And just in case you were curious, the corn in soft tortillas and in tostadas undergoes this process as well.

Shrimp Pozole

We have more Pozole recipes here and here, if you’d like to try them also. But I am pretty sure this Shrimp Pozole will quickly become a favorite of yours. It is really easy to make and the taste is unbeatable. This is a dish you would see mostly along the coastal regions of Mexico, as shrimp transportation raises the cost of the crustacean in the Central portions of the country. In those parts of Mexico, you will find that pork and chicken pozoles are more favored.

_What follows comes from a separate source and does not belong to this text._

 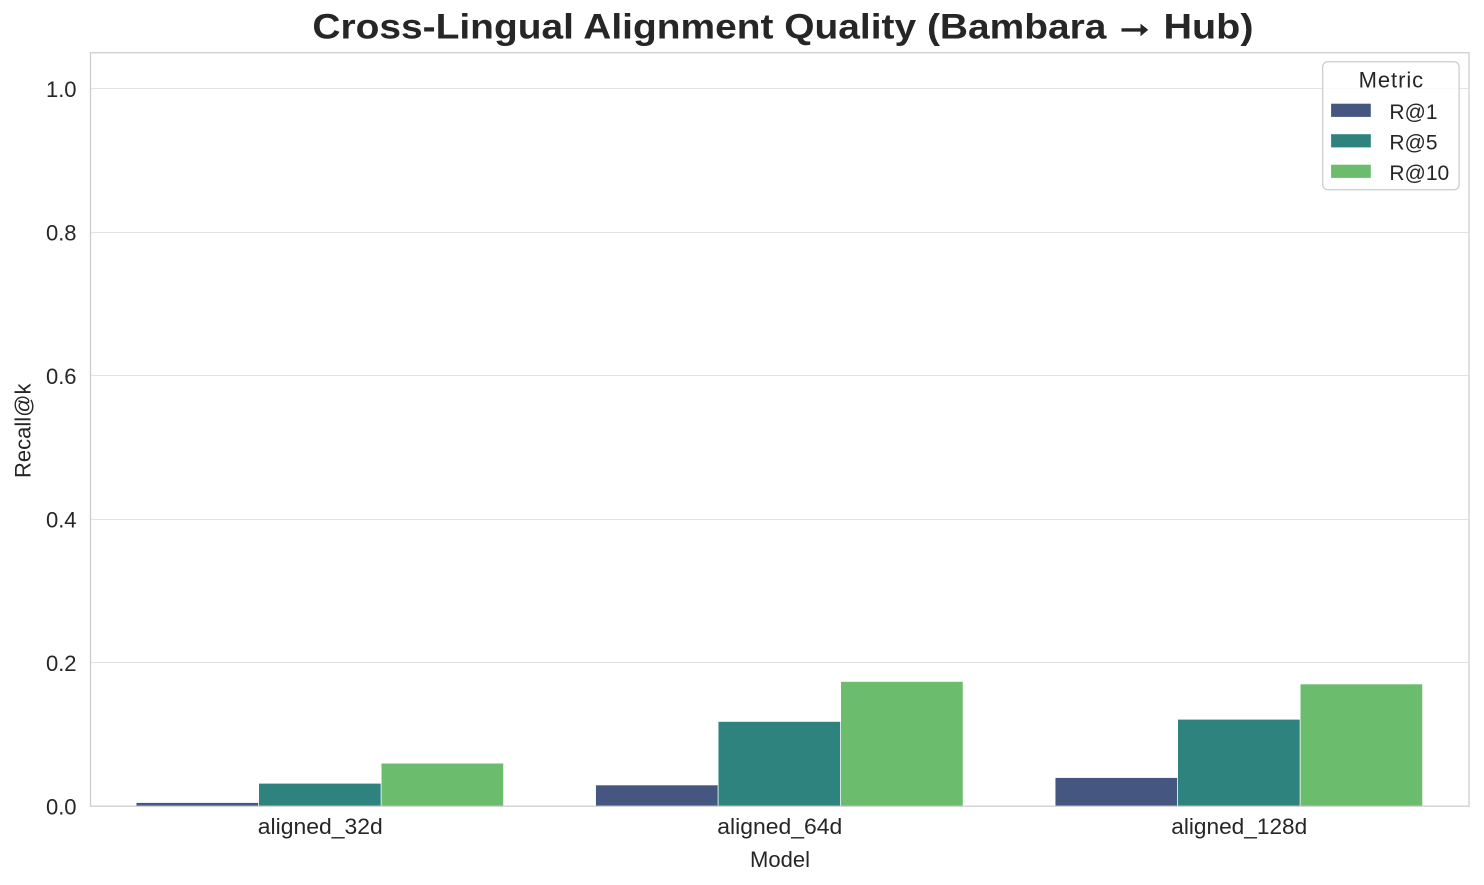 What do you see at coordinates (710, 28) in the screenshot?
I see `svg-text:Cross-Lingual Alignment Qualit: Cross-Lingual Alignment Quality (Bambara` at bounding box center [710, 28].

Your Shrimp Pozole can be ready in 40 minutes tops because canned hominy is ready to use in pozole recipes. In olden times, boiling the maize in lye would take hours. Enjoy your Shrimp Pozole with all the traditional fixings and tostadas.

Shrimp Pozole

Yazzy
Total Time 40 minutes
Course Main Course
Cuisine Mexican
Servings 12 servings

Ingredients
  

  • For the Shrimp Pozole:
  • 3 quarts water
  • 1/2 piece white onion cut in pieces
  • 4 cloves garlic peeled
  • 1 tsp freshly ground black pepper
  • 2.25 lbs canned hominy 1 Kg, ready to use
  • 8 units dried Guajillo peppers seeded, deveined and soaked in very hot water for 10 minutes
  • 2 units dried Chile de Árbol peppers optional, seeded, deveined and soaked in very hot water for 10 minutes
  • 3 – 4 cubes shimp bouillon to taste; you can use chicken bouillon instead.
  • 2 units large, blistered (roasted in a hot skillet until skin breaks) tomatoes
  • 2 lbs large, raw shimp deveined, peeled, tail-off
  • For garnish:
  • 2 – 3 units Mexican limes (Key Limes) quartered
  • shredded lettuce
  • finely chopped white onions
  • thinly sliced radishes
  • dried oregano
  • crushed red pepper flakes
  • For serving:
  • corn tostadas or tortilla chips

Instructions
 

  • In a large stock pot bring the first five Shrimp Pozole ingredients to a boil.
  • While they boil, blend the soaked chiles, the shrimp/chicken bouillon and the tomatoes with some of the chile soaking water, until smooth. Pour into the hominy stock pot along with the shrimp and cook for 20 minutes until shrimp is fully cooked. Adjust bouillon and pepper to taste, if necessary.
  • Serve warm in large bowls, squeeze some lime juice, garnish and enjoy with tostadas!